Dabei folgt die Wahrscheinlichkeit der anderweitigen Gewerbeausübung schon daraus, dass der Gewerbetreibende trotz Unzuverlässigkeit an seiner gewerblichen Tätigkeit festgehalten hat, wodurch er seinen Willen bekundet hat, sich auf jeden Fall gewerblich zu betätigen. Die erweiterte Gewerbeuntersagung ist unter dem Gesichtspunkt wahrscheinlicher anderweitiger Gewerbeausübung schon dann zulässig, wenn keine besonderen Umstände vorliegen, die es ausschließen, dass der Gewerbetreibende das andere Gewerbe in Zukunft ausübt, eine anderweitige Gewerbeausübung nach Lage der Dinge also ausscheidet (vgl. BVerwG, U.v. 15.4.2015 – 8 C 6.14 – juris Rn. 17 m.w.N.). Besondere Umstände im Einzelfall, die hier eine andere Bewertung hätten zulassen können, lagen nicht vor; dies hat die Beklagte zutreffend erkannt.
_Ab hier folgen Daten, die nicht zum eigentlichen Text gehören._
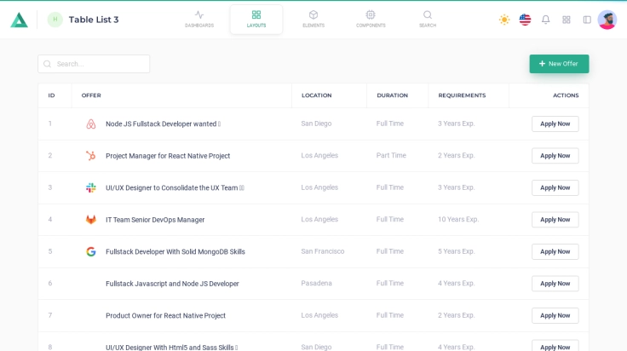Click the New Offer button
Screen dimensions: 627x351
pyautogui.click(x=559, y=64)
2.3 Ermessensfehler sind nicht ersichtlich, § 114 Abs. 1 VwGO.
Ist ein Gewerbetreibender in Bezug auf andere – nicht ausgeübte – gewerbliche Betätigungen unzuverlässig und ist die Untersagung auch hinsichtlich dieser Betätigungen erforderlich, so ist eine Ermessensentscheidung, die von der Möglichkeit der erweiterten Gewerbeuntersagung Gebrauch macht, nicht rechtswidrig, wenn der Verwaltungsentscheidung zumindest konkludent die maßgebliche Erwägung entnommen werden kann, die anderweitige Gewerbeausübung sei so wahrscheinlich, dass sich die Untersagung auch darauf erstrecken soll (vgl. BVerwG, U.v. 15.4.2015 – 8 C 6.14 – juris Rn. 18 m.w.N.).
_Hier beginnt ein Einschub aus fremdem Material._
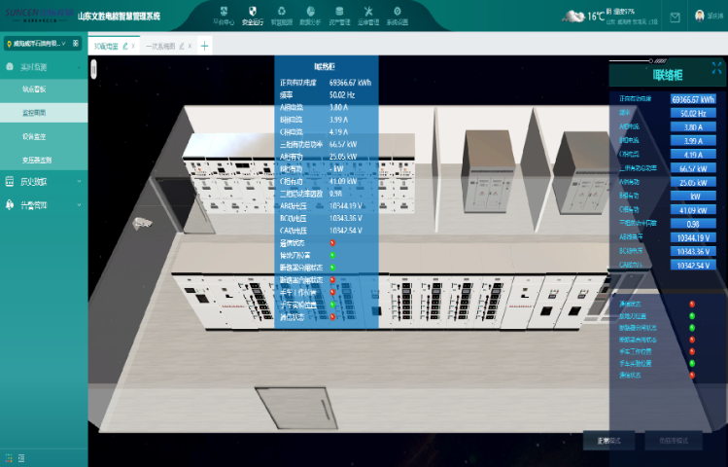Open the mail envelope icon
Image resolution: width=728 pixels, height=467 pixels.
tap(675, 17)
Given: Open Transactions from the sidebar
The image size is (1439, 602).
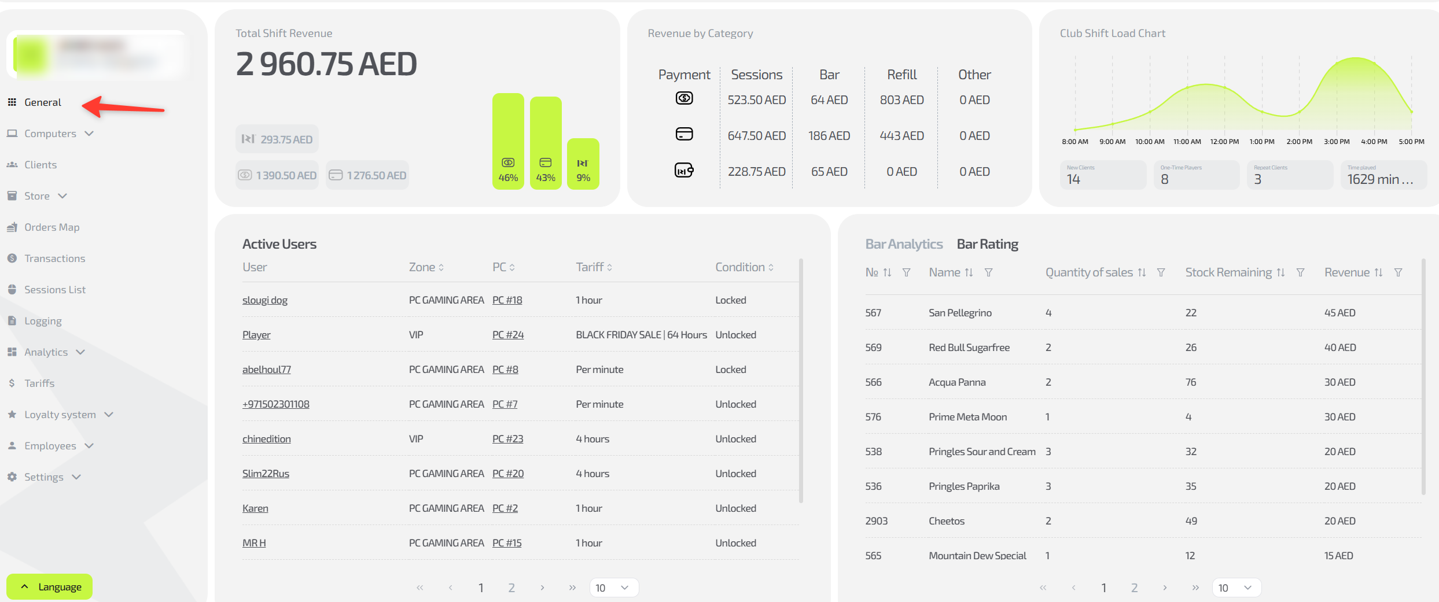Looking at the screenshot, I should [54, 258].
Eine Ermessenserwägung dieser Art lässt sich der angefochtenen Untersagungsverfügung entnehmen.
2.4 Die Erweiterung der Gewerbeuntersagung ist auch nicht unverhältnismäßig.
In der Rechtsprechung ist geklärt, dass der Ausschluss eines gewerbeübergreifend unzuverlässigen Gewerbetreibenden aus dem Wirtschaftsverkehr auch mit dem Verhältnismäßigkeitsgrundsatz in seiner Ausprägung durch Art. 12 Grundgesetz im Einklang steht. Sind die Voraussetzungen auch der erweiterten Gewerbeuntersagung erfüllt, kann die Untersagung grundsätzlich nicht hinsichtlich der Folgen unverhältnismäßig sein (BVerwG, B.v. 12.1.1993 – 1 B 1.93 – juris Rn. 5). Anhaltspunkte für das Vorliegen eines extremen Ausnahmefalls sind im vorliegenden Fall nicht ersichtlich.
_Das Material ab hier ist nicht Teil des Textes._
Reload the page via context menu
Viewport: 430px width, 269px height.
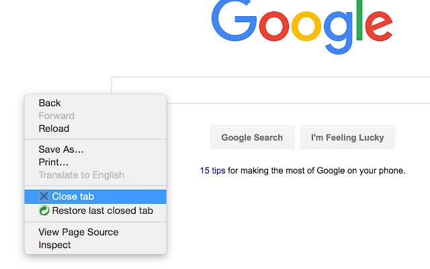click(54, 128)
3. Auch die behördliche Kostenentscheidung der Beklagten (Nrn. 3 und 4 des Bescheidstenors) ist nicht zu beanstanden.
Die Klage war daher mit der Kostenfolge des § 154 Abs. 1 VwGO abzuweisen. Der Ausspruch über die vorläufige Vollstreckbarkeit der Kostenentscheidung ergibt sich aus § 167 VwGO i.V.m. §§ 708 ff. ZPO.